* _Your goal_: Convert the dataset items below into a JSON list of strings, with one string for each line and blank lines left out.

(Dataset items)
======
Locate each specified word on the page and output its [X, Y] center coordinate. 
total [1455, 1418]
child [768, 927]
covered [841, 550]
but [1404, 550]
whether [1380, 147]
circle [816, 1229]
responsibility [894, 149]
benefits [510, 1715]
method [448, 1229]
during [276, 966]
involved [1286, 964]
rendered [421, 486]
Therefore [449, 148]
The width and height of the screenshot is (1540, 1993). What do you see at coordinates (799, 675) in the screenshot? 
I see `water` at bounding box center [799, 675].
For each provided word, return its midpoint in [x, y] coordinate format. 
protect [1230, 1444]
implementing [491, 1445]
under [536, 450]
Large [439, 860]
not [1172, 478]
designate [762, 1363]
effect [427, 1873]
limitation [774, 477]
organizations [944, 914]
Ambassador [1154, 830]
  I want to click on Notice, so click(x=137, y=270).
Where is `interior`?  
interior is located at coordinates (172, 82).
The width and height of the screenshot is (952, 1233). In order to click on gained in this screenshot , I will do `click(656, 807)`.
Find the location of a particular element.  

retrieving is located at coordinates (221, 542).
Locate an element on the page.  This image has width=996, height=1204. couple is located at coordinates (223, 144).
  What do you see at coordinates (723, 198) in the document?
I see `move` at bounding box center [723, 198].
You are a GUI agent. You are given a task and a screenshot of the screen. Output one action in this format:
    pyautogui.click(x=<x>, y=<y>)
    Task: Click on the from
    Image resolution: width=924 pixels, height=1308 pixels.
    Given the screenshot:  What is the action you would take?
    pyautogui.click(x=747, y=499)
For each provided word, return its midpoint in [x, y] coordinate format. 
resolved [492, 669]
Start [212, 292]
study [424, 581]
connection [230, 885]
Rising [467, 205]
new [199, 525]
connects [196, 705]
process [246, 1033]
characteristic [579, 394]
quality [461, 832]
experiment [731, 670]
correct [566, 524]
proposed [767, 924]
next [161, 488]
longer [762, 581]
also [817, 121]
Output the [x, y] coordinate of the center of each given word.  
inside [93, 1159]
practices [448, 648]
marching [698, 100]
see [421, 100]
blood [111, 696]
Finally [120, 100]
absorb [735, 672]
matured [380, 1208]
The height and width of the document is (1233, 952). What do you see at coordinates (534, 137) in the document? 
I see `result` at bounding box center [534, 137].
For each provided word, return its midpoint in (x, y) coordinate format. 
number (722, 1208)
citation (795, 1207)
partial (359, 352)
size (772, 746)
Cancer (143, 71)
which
======
* _Solution to the problem_:
[
  "Locate each specified word on the page and output its [X, Y] center coordinate. ",
  "total [1455, 1418]",
  "child [768, 927]",
  "covered [841, 550]",
  "but [1404, 550]",
  "whether [1380, 147]",
  "circle [816, 1229]",
  "responsibility [894, 149]",
  "benefits [510, 1715]",
  "method [448, 1229]",
  "during [276, 966]",
  "involved [1286, 964]",
  "rendered [421, 486]",
  "Therefore [449, 148]",
  "The width and height of the screenshot is (1540, 1993). What do you see at coordinates (799, 675) in the screenshot? ",
  "I see `water` at bounding box center [799, 675].",
  "For each provided word, return its midpoint in [x, y] coordinate format. ",
  "protect [1230, 1444]",
  "implementing [491, 1445]",
  "under [536, 450]",
  "Large [439, 860]",
  "not [1172, 478]",
  "designate [762, 1363]",
  "effect [427, 1873]",
  "limitation [774, 477]",
  "organizations [944, 914]",
  "Ambassador [1154, 830]",
  "  I want to click on Notice, so click(x=137, y=270).",
  "Where is `interior`?  ",
  "interior is located at coordinates (172, 82).",
  "The width and height of the screenshot is (952, 1233). In order to click on gained in this screenshot , I will do `click(656, 807)`.",
  "Find the location of a particular element.  ",
  "retrieving is located at coordinates (221, 542).",
  "Locate an element on the page.  This image has width=996, height=1204. couple is located at coordinates (223, 144).",
  "  What do you see at coordinates (723, 198) in the document?",
  "I see `move` at bounding box center [723, 198].",
  "You are a GUI agent. You are given a task and a screenshot of the screen. Output one action in this format:",
  "    pyautogui.click(x=<x>, y=<y>)",
  "    Task: Click on the from",
  "    Image resolution: width=924 pixels, height=1308 pixels.",
  "    Given the screenshot:  What is the action you would take?",
  "    pyautogui.click(x=747, y=499)",
  "For each provided word, return its midpoint in [x, y] coordinate format. ",
  "resolved [492, 669]",
  "Start [212, 292]",
  "study [424, 581]",
  "connection [230, 885]",
  "Rising [467, 205]",
  "new [199, 525]",
  "connects [196, 705]",
  "process [246, 1033]",
  "characteristic [579, 394]",
  "quality [461, 832]",
  "experiment [731, 670]",
  "correct [566, 524]",
  "proposed [767, 924]",
  "next [161, 488]",
  "longer [762, 581]",
  "also [817, 121]",
  "Output the [x, y] coordinate of the center of each given word.  ",
  "inside [93, 1159]",
  "practices [448, 648]",
  "marching [698, 100]",
  "see [421, 100]",
  "blood [111, 696]",
  "Finally [120, 100]",
  "absorb [735, 672]",
  "matured [380, 1208]",
  "The height and width of the document is (1233, 952). What do you see at coordinates (534, 137) in the document? ",
  "I see `result` at bounding box center [534, 137].",
  "For each provided word, return its midpoint in (x, y) coordinate format. ",
  "number (722, 1208)",
  "citation (795, 1207)",
  "partial (359, 352)",
  "size (772, 746)",
  "Cancer (143, 71)",
  "which"
]